Search code examples
mysqldatabaseloggingreportinganalytics

Running an analytics website....1 heavy insert vs several light selects and inserts


Currently my database design is not normalised.

When a user visits the website all the data such as the full browser name, OS name, etc are stored. This is causing the database to grow very fast at a rate of about 10GB a day with just 2 million people a day (2 million inserts per day). However this only means that there is only one insert per data. I am using mysql and php.
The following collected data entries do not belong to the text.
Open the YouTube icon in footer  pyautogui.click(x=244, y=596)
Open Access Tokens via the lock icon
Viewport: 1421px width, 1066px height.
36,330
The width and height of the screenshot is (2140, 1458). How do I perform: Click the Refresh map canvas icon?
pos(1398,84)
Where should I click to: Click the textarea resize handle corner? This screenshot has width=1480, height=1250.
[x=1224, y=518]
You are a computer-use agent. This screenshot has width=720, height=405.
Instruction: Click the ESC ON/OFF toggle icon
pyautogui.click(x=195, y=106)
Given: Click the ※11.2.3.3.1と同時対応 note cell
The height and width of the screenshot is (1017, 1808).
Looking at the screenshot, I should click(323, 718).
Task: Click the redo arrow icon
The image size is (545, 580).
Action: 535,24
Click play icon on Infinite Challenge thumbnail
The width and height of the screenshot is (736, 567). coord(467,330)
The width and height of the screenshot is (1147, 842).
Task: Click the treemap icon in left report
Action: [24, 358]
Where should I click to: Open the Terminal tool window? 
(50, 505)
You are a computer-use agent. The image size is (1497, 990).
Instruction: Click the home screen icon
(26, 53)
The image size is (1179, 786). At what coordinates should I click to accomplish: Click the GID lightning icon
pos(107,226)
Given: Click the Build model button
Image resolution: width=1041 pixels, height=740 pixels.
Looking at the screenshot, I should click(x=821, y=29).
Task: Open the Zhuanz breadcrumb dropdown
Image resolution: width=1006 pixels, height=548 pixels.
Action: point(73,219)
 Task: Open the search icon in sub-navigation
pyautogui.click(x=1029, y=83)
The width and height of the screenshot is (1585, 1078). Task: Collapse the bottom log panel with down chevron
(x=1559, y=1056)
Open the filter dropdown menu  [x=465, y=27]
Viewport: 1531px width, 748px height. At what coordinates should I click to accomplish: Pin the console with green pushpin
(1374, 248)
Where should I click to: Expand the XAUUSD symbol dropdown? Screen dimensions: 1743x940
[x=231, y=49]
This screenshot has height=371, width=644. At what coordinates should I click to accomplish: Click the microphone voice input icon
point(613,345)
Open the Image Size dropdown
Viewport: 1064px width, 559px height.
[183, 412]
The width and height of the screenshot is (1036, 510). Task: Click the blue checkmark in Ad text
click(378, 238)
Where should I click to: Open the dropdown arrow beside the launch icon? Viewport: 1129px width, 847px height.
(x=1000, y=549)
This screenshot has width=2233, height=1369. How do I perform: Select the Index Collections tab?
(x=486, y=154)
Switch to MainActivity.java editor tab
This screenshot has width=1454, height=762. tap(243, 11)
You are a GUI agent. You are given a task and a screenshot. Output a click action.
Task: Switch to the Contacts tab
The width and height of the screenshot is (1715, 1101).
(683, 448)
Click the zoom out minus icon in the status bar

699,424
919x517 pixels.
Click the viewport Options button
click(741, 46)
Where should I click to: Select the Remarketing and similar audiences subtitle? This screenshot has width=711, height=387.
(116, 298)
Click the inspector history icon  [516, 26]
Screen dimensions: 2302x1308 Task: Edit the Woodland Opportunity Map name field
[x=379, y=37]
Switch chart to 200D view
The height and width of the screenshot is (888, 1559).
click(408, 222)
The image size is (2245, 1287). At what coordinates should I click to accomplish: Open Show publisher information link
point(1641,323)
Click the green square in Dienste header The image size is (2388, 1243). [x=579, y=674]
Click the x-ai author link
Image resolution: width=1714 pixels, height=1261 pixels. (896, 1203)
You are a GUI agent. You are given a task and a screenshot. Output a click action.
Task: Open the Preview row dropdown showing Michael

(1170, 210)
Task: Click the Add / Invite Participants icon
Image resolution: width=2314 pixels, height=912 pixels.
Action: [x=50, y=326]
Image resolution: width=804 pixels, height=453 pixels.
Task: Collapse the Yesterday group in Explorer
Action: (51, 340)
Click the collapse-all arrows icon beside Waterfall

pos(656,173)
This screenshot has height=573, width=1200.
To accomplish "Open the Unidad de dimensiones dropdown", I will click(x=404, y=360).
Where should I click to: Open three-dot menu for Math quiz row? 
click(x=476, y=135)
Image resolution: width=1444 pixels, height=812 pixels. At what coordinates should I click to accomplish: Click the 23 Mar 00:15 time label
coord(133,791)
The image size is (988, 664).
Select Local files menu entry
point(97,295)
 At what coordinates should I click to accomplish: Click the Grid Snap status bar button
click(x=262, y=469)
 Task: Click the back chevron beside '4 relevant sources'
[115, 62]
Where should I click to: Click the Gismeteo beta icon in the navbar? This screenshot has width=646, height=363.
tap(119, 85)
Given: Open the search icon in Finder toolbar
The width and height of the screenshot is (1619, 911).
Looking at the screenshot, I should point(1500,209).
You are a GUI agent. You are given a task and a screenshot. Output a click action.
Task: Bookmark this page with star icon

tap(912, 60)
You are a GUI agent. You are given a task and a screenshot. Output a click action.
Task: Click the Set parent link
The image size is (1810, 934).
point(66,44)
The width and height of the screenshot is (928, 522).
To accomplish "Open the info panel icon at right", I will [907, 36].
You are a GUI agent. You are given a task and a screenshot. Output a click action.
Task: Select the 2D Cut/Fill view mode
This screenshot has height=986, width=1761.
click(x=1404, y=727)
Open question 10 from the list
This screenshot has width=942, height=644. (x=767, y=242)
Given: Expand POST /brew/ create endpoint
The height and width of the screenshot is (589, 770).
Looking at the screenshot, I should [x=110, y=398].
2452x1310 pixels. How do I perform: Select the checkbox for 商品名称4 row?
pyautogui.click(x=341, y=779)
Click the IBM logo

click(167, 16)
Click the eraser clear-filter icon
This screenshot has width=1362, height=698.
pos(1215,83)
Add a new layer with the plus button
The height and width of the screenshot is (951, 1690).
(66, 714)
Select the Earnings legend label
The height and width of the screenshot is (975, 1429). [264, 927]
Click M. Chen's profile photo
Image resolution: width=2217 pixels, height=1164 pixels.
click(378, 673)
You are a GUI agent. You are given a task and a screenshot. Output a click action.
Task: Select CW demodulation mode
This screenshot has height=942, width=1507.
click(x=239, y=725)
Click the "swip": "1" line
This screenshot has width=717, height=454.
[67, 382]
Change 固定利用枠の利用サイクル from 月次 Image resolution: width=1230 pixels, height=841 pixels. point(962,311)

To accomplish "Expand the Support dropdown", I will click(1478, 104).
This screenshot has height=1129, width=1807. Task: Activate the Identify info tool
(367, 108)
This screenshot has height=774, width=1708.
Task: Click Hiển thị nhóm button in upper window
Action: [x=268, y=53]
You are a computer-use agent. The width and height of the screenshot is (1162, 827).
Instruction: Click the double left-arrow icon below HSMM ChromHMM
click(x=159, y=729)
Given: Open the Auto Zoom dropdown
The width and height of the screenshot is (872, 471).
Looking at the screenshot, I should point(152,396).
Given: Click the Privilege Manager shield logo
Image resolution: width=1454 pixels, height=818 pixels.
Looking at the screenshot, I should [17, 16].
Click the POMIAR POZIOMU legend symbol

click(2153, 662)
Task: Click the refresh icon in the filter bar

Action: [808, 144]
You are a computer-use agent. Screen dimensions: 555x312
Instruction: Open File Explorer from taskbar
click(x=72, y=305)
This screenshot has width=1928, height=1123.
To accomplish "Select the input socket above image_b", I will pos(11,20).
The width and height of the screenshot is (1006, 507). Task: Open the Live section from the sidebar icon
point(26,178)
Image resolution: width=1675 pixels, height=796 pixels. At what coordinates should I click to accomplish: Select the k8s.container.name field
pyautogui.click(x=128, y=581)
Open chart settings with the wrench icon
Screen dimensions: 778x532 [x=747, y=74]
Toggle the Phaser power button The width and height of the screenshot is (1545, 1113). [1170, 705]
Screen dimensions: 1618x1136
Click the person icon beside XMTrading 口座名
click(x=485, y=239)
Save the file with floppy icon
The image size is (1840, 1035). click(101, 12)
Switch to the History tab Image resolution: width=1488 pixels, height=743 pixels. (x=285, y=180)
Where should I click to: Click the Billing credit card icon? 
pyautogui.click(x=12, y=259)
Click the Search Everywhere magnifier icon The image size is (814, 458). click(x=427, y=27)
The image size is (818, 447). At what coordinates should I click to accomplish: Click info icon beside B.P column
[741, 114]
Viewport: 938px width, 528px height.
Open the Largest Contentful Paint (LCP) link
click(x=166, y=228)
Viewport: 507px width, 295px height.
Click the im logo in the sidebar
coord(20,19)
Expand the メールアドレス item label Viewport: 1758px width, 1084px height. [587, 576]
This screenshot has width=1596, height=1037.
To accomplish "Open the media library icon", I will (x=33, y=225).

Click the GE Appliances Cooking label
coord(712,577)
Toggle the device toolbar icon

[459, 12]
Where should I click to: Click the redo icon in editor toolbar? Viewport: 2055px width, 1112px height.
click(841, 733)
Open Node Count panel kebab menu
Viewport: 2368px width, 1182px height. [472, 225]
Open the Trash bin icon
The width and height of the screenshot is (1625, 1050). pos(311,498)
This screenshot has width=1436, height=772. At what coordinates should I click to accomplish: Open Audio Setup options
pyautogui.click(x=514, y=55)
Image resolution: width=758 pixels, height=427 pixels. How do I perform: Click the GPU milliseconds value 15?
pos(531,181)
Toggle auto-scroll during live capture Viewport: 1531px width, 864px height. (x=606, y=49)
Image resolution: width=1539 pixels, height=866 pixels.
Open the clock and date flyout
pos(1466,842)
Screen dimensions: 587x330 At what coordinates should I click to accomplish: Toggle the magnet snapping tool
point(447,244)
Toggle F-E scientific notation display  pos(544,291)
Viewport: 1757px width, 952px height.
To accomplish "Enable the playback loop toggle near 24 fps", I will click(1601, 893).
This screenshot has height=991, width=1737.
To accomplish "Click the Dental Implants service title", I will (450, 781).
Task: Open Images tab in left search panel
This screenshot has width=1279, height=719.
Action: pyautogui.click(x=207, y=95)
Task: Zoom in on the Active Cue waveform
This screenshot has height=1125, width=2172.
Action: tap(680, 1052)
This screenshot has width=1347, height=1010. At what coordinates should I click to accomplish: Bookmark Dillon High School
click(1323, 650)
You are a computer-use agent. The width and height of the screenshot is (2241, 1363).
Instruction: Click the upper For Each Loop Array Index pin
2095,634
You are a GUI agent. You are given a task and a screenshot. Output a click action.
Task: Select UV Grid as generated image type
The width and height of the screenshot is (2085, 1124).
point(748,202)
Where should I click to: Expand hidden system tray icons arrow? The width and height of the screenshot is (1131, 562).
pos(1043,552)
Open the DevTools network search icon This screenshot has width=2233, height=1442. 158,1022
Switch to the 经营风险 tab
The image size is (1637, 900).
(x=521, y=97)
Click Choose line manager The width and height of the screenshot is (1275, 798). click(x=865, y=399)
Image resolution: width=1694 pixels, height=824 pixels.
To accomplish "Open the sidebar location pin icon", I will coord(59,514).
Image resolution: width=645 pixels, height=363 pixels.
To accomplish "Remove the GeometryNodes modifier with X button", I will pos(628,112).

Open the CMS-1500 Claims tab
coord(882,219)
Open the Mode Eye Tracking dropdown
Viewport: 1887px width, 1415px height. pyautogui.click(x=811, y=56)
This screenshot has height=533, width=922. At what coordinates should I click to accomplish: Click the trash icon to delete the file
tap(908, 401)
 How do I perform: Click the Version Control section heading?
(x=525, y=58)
Now what I was wondering if it would be faster if I normalised the data. What I mean is create separate tables for OS name and OS ids, browser name and browser id. Then use the ids in the traffic log table. In this situation there would be two lookups in the browser table and the os table for the ids and if they dont exist then two inserts and then another insert with the browser id and os id in the traffic log table. So 2 selects and 2 potential inserts and 1 set insert.

Which one is likely to be faster. Also are there any other options for file based approach for storing the os etc or maybe store the all possible browsers, os in arrays and then only insert if the visitor has one of those browsers or os else just put them in as none.


Solution

  • You're really looking at a question of speed versus space; the more complex table structure will likely be a bit slower than inserting a large quantity of bulk data into a single table. In these sorts of situations, a little bit of speed sacrifice to reduce the rate of database size growth is usually considered to be appropriate; normalizing the tables in the way you describe should provide exactly that compromise.

    Additionally, splitting up the data into multiple tables and having cross-referencing will allow you to later do easier queries on the data, say if you decide that you want to run analytics on the users to your website.